Why are you using the internet or living in the first world then? Instead of talking a good game, why not do something yourself? If you really believed the nonsense you are saying.

Ah, the "unavoidable collapse". I used to think like you because I consumed so bullshit from the news/media. I can't remember how many times "the world was ending". Super bacteria, acidic ocean, peak oil ( remember that one ), supervolcanoes, bees gone, butterflies gone, etc.

Listen, if things were truly getting as bad the propaganda claims, all the rich people's assets would be seized, nobody would be allowed to fly, own yachts and all global shipping would be stopped. If the fearmongering were true, but obviously it is not since the same people fearmongering about climate change are also pushing for more global trade, more consumption and more pollution/environmental destruction.

Do you know what is the biggest source of environmental carnage and climate change? Globalism. Do you know what the fearmongers want more of? Globalism. So maybe the world isn't going to end as they'd like you to believe. Maybe the fearmongering is about something else?

Maybe not "the end of the world", but "the end of a world".
Ironically Articles like this immediate allievate everyday anxieties for me because it immediately puts into perspective how small the things I sometimes worry about really are.
So looking at the graphs in the video it seems that 2016-2017 saw very significant jumps.

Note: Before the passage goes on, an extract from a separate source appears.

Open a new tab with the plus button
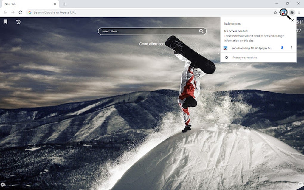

Is there significant reason to think that wasn't a random phenomenon? AFAIK, contributers to climate change didn't also jump up (ie, we don't have 20% more emissions). If so, what's the thing that the science is suggesting is the cause?
What's non-intuitive about climate science is that the climate is a non-linear system.

You may have heard of the "Butterfly Effect". It comes from ideas set out by MIT Meteorologist Edward Lorenz. In his seminal paper "Deterministic non-periodic flow" (1963), he set out a model of atmospheric convection and showed that temperature and fluid motion interact very non-linearly as one feedbacks into the other. This means a small change in one, can have little impact in the other. But doing another small change in one can cause a feedback loop which creates a huge effect in the other. In his words, "one flap of a seagull's wings would be enough to alter the course of the weather forever".

The scary conclusion this leads to is that the climate doesn't always change gradually. After decades of gradual change from temperature increases, it can hit a tipping point where a feedback loop occurs leading to very rapid change, very suddenly.

And unfortunately we don't know exactly where this will occur. Many climate scientists believe we're already there.

I don't disagree that complex differential equations govern climate. But if the best we can do is say "it's too complex to show correlation" well then don't be surprised when people think you're selling snake oil. I don't, but that's just not strong science.
The whole northern hemisphere is already experiencing things like extended winters/delayed spring, unusually wet and dry seasons, more intense summers and winters, more frequent and stronger typhoons etc.

It's here, it's happening. It's going to start driving up prices of fruits and vegetables, and impact other economic activity very, very soon.